### MATERIAL SUPPLIED ###
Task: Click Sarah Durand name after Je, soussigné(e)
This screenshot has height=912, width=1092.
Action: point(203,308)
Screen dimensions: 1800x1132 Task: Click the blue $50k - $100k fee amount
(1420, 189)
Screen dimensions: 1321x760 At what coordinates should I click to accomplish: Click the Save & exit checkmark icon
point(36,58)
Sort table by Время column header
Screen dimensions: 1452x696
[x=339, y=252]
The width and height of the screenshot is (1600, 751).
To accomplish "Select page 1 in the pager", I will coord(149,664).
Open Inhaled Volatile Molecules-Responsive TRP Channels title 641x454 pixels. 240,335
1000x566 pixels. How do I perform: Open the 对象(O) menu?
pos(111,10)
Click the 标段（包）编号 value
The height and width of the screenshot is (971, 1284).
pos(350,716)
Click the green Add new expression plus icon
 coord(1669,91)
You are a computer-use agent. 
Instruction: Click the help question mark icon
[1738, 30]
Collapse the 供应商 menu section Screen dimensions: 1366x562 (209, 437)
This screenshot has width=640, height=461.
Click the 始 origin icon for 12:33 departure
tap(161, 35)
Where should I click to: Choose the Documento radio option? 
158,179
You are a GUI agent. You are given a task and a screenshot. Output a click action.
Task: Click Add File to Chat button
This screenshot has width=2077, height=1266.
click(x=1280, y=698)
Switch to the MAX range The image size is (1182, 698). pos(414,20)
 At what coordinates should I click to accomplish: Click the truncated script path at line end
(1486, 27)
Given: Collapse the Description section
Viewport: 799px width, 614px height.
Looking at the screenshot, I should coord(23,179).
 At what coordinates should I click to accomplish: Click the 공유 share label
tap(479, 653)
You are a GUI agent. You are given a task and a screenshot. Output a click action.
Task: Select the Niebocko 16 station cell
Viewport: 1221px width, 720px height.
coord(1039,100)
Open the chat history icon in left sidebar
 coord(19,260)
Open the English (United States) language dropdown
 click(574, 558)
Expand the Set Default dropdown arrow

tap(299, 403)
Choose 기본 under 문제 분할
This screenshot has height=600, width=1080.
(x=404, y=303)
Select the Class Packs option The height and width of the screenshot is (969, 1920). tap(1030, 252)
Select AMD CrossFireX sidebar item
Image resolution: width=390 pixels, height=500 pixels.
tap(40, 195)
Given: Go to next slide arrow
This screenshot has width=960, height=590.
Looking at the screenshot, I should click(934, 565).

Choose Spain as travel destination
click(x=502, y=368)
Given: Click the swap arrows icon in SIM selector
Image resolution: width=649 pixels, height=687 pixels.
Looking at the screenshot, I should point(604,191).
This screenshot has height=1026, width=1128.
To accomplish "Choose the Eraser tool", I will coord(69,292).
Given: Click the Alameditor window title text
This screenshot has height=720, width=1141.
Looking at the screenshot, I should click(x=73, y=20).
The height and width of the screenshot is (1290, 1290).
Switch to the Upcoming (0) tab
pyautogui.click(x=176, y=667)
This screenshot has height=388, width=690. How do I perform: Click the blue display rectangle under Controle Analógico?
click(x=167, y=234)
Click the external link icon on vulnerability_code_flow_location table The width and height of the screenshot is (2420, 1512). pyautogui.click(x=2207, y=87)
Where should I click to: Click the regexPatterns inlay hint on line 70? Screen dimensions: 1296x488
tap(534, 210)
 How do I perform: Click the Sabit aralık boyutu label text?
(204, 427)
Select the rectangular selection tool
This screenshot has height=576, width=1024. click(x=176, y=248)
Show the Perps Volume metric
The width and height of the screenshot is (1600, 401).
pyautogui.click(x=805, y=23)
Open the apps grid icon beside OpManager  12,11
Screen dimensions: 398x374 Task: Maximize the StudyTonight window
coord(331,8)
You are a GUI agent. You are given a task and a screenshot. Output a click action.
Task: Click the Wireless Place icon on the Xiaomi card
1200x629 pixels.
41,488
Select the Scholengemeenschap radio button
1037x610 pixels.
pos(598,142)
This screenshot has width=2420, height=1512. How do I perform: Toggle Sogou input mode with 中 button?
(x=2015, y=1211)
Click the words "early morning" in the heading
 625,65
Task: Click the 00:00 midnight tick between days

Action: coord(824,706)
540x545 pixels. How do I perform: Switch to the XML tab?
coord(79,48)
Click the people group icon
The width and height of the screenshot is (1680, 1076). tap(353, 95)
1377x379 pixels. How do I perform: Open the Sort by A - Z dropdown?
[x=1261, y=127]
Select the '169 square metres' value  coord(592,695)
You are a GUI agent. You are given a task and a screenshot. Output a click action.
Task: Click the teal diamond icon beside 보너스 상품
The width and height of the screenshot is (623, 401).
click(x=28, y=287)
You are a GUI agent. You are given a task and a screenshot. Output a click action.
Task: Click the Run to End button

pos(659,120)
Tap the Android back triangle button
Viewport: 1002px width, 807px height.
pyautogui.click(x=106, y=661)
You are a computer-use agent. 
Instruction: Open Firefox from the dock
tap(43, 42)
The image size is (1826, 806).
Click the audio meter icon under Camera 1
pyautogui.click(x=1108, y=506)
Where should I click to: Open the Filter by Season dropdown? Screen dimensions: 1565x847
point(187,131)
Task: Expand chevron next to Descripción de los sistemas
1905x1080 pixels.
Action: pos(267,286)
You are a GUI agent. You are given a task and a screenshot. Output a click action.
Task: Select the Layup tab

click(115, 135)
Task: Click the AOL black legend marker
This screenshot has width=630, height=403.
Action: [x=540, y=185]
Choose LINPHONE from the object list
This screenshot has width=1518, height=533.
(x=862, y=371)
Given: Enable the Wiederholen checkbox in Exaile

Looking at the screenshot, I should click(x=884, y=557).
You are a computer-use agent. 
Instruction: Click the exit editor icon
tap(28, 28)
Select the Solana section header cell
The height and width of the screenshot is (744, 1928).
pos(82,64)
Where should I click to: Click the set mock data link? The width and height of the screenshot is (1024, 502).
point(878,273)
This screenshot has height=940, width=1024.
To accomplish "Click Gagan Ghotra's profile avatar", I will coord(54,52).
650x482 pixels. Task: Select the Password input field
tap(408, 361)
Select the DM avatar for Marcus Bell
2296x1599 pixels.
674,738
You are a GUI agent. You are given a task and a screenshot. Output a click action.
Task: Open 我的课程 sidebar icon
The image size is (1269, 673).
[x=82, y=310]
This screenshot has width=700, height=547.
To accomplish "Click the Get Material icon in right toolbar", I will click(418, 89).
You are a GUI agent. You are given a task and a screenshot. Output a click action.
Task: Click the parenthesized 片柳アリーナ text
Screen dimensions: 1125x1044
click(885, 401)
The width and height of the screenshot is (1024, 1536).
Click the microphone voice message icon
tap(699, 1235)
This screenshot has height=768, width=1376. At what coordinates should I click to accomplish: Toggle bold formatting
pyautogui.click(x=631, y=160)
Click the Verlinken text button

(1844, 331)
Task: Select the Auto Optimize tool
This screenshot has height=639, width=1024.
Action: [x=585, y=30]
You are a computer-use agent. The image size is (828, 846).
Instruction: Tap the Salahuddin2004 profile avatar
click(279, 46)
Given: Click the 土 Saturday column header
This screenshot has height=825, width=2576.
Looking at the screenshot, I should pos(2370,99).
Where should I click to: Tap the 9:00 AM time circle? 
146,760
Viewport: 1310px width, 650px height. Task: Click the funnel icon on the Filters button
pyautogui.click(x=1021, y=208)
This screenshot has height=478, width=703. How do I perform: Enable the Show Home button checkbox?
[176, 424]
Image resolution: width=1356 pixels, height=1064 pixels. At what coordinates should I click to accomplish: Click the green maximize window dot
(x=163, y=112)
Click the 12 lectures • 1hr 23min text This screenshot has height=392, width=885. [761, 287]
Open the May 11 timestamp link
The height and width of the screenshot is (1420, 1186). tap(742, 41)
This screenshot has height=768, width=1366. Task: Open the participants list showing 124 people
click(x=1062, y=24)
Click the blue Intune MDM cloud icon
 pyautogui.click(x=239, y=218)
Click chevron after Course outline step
###
> **AIM OF THE TASK**
A word-for-word copy of the lines above from the one with "650x482 pixels. Task: Select" through the one with "Task: Select the Auto Optimize tool", inclusive, is the only output wanted.

> **SOLUTION FOR THIS EXERCISE**
650x482 pixels. Task: Select the Password input field
tap(408, 361)
Select the DM avatar for Marcus Bell
2296x1599 pixels.
674,738
You are a GUI agent. You are given a task and a screenshot. Output a click action.
Task: Open 我的课程 sidebar icon
The image size is (1269, 673).
[x=82, y=310]
This screenshot has width=700, height=547.
To accomplish "Click the Get Material icon in right toolbar", I will click(418, 89).
You are a GUI agent. You are given a task and a screenshot. Output a click action.
Task: Click the parenthesized 片柳アリーナ text
Screen dimensions: 1125x1044
click(885, 401)
The width and height of the screenshot is (1024, 1536).
Click the microphone voice message icon
tap(699, 1235)
This screenshot has height=768, width=1376. At what coordinates should I click to accomplish: Toggle bold formatting
pyautogui.click(x=631, y=160)
Click the Verlinken text button

(1844, 331)
Task: Select the Auto Optimize tool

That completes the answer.